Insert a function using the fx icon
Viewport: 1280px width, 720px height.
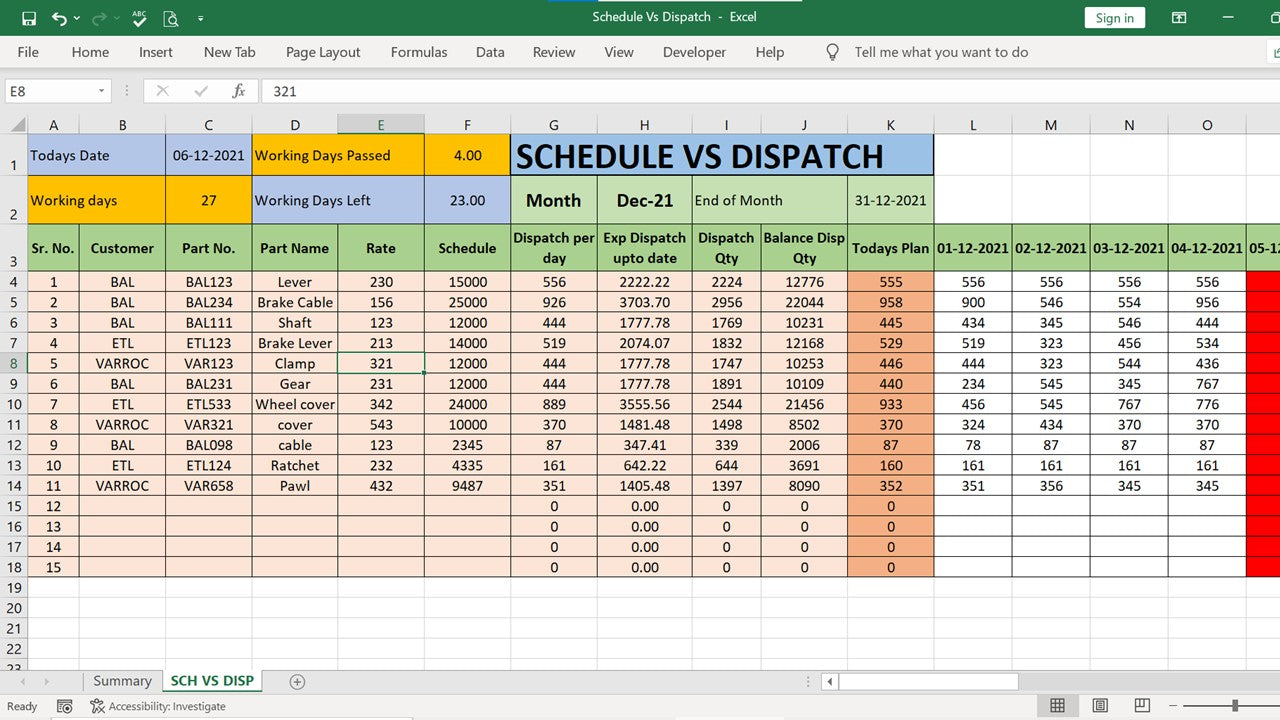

* * *

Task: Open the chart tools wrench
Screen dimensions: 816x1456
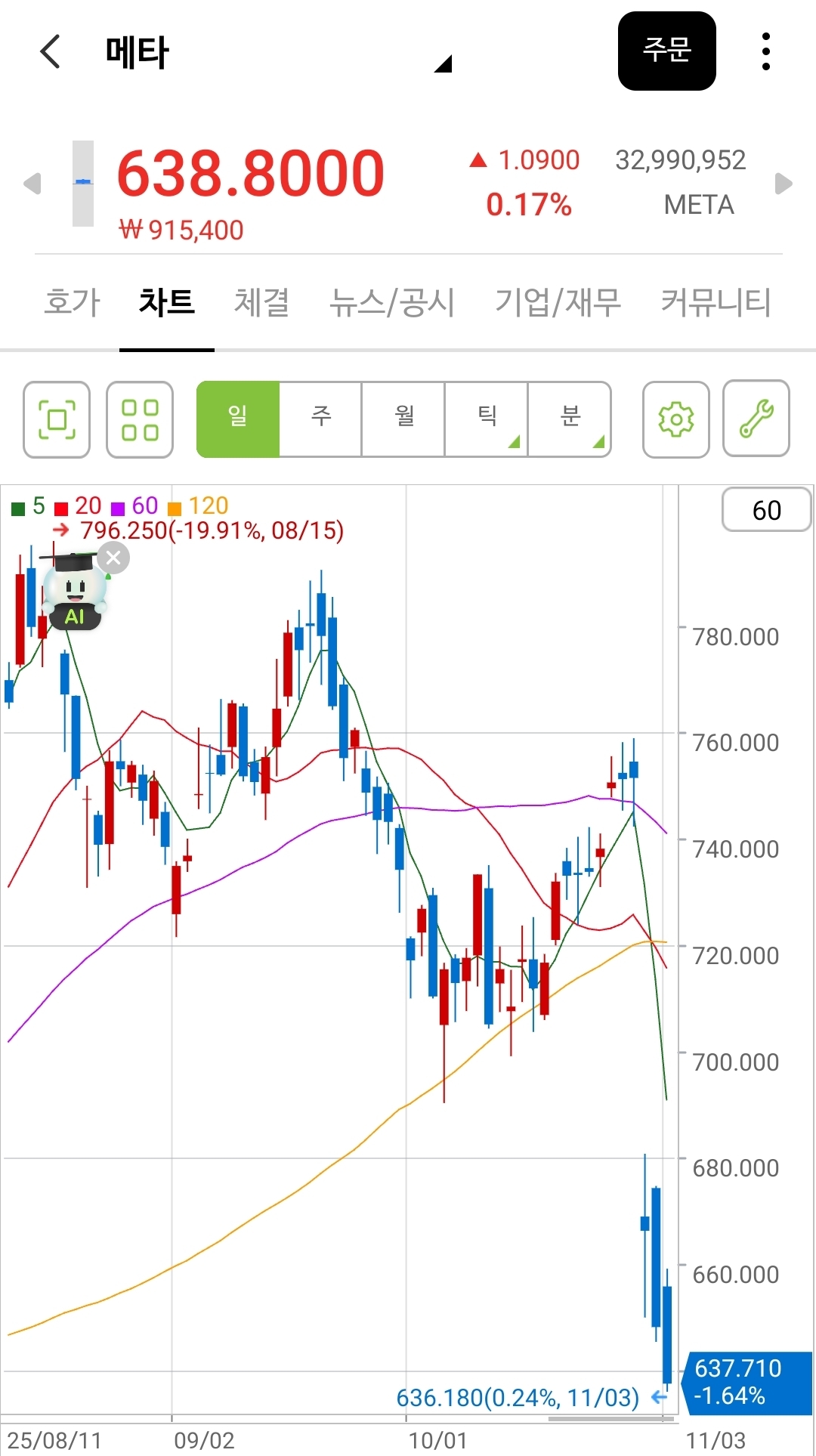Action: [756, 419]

What to work on »
Edit the items from the line that has "Insert a function using the fx icon" through the line that has "Viewport: 1280px width, 720px height.", changing "function" to "formula" and leaving everything else as it stands. Give only those lines.

The response »
Insert a formula using the fx icon
Viewport: 1280px width, 720px height.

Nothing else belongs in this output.